I have Partition Magic 7.0, but I'm concerned about just repartitioning/reformating the Linux partition. I don't want to end up with an unbootable laptop. Preferably I would end up with just one partition (Windows C:) and the laptop would boot straight into Windows without any boot manager program.
Has anyone experience in this area got suggestions as to how to proceed safely?
Thanks
Karl Middleton
On Thu, Mar 20, 2003 at 09:57:59AM -0000, Karl Middleton wrote:
Can anyone advise on how to safely remove an operating system on a dual boot laptop?
I have a laptop with a WIN XP partition and a Red Hat 7.2 partition, with GRUB as the boot manager.

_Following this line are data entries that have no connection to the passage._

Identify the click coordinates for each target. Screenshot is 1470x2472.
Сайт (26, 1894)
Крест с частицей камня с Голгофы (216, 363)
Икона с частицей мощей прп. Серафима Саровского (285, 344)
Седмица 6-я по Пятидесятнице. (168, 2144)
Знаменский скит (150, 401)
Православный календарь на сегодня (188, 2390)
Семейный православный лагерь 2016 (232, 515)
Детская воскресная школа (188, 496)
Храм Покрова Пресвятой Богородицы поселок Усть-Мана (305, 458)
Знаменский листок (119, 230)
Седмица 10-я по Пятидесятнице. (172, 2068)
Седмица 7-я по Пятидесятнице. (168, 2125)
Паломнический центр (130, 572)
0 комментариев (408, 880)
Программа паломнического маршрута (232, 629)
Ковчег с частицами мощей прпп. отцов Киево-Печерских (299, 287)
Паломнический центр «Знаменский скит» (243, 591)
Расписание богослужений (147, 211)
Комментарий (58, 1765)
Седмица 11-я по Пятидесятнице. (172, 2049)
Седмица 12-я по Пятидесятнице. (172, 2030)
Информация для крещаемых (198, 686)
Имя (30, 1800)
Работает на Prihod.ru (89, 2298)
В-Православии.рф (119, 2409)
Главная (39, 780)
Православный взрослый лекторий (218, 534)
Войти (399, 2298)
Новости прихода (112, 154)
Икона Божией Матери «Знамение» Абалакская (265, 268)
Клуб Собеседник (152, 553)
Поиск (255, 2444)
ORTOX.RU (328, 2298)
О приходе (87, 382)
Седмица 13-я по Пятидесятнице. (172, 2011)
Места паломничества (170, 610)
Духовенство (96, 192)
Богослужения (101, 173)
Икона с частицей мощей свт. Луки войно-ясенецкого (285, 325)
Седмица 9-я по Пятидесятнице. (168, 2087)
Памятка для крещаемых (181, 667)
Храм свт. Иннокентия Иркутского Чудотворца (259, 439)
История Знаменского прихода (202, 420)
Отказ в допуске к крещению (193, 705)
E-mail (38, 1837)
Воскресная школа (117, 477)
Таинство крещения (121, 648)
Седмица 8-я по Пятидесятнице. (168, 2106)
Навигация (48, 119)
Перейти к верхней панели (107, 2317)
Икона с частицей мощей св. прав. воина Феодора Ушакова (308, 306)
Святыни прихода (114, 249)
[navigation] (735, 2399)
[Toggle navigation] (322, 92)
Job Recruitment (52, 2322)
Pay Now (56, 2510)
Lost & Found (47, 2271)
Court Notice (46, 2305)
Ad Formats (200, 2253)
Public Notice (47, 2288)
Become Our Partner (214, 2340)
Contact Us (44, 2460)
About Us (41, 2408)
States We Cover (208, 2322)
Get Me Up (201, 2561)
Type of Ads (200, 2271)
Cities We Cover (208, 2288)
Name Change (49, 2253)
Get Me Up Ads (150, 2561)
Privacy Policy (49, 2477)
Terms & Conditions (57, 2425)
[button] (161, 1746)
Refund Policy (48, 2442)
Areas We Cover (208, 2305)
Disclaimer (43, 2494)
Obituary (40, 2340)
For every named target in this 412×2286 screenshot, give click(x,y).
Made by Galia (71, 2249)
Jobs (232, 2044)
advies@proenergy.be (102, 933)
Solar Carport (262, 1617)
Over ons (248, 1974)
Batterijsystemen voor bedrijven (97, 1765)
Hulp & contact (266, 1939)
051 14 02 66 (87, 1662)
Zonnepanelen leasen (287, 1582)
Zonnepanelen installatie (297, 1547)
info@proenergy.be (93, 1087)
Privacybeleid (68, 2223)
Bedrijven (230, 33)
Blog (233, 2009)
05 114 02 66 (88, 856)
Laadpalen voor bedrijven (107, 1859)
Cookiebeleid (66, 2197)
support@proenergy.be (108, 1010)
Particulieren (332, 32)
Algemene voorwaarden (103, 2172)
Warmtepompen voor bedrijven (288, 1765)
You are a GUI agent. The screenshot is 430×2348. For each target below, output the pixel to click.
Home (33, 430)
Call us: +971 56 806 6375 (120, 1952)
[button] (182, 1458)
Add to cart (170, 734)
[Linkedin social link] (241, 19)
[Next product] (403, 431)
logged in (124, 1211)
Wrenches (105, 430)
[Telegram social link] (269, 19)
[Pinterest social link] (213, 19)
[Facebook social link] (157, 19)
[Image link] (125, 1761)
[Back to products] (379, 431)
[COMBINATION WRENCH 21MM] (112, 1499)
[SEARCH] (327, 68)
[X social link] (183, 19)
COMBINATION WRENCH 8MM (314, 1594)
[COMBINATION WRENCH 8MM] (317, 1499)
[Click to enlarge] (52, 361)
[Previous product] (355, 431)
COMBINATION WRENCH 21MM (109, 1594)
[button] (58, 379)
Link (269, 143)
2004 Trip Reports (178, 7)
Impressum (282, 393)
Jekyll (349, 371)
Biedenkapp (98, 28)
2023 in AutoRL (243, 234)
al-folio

I have Partition Magic 7.0, but I'm concerned about just repartitioning/reformating the Linux partition. I don't want to end up with an unbootable laptop. Preferably I would end up with just one partition (Windows C:) and the laptop would boot straight into Windows without any boot manager program.
First of all, check your PM box to see if it supports Win XP. They release a new PM for pretty much every version of Windows, so it should definitely say. If it doesn't support Win XP, don't use it, end of story.
My advice would be: * Set up GRUB to boot Win XP immediately, without displaying a menu or anything. That will make it pretty much invisible. AFAIK (and I don't know Win XP that much), it's impossible to reinstall the boot sector without reinstalling the whole OS. * Boot up PM and remove all the Linux partitions, leaving you with the Windows C: partition and a hunk of free space. * Resize C: so it absorbs all that space.
The boot sector runs completely independently of the Linux installation, so GRUB should continue to work without it. However, you won't be able to control it, so be careful when you set it up! Having a boot disk around so you can get to Linux (before you erase it) in case you fluff the GRUB setup would be a good idea.
Oh, and wait a week so everyone can shout me down ;)
If this is the first time you've messed around with partitions (or even if it isn't), backing up your files is a smart move. Programs can be reinstalled, dissertations can't.
Finally, just so you know, Windows actually does use a boot manager it's just an incredibly tiny one which can only boot Windows from the first primary partition. So having invisible GRUB is basically the same.
Cheers, Alexis
On Thu, 20 Mar 2003 09:57:59 -0000 "Karl Middleton" kmiddle@kmiddle.plus.com wrote:
Preferably I would end up with just one partition (Windows C:) and the laptop would boot straight into Windows without any boot manager program.
This is up to you, of course, but even if I was going to install Windows on a machine I would not opt for a single large partition - instead I would make two partitions - a C: partition for Windows and software and a D: partition for all my data. That way when windows needs to be re-installed you can completely reformat C: and re-install without touching your data.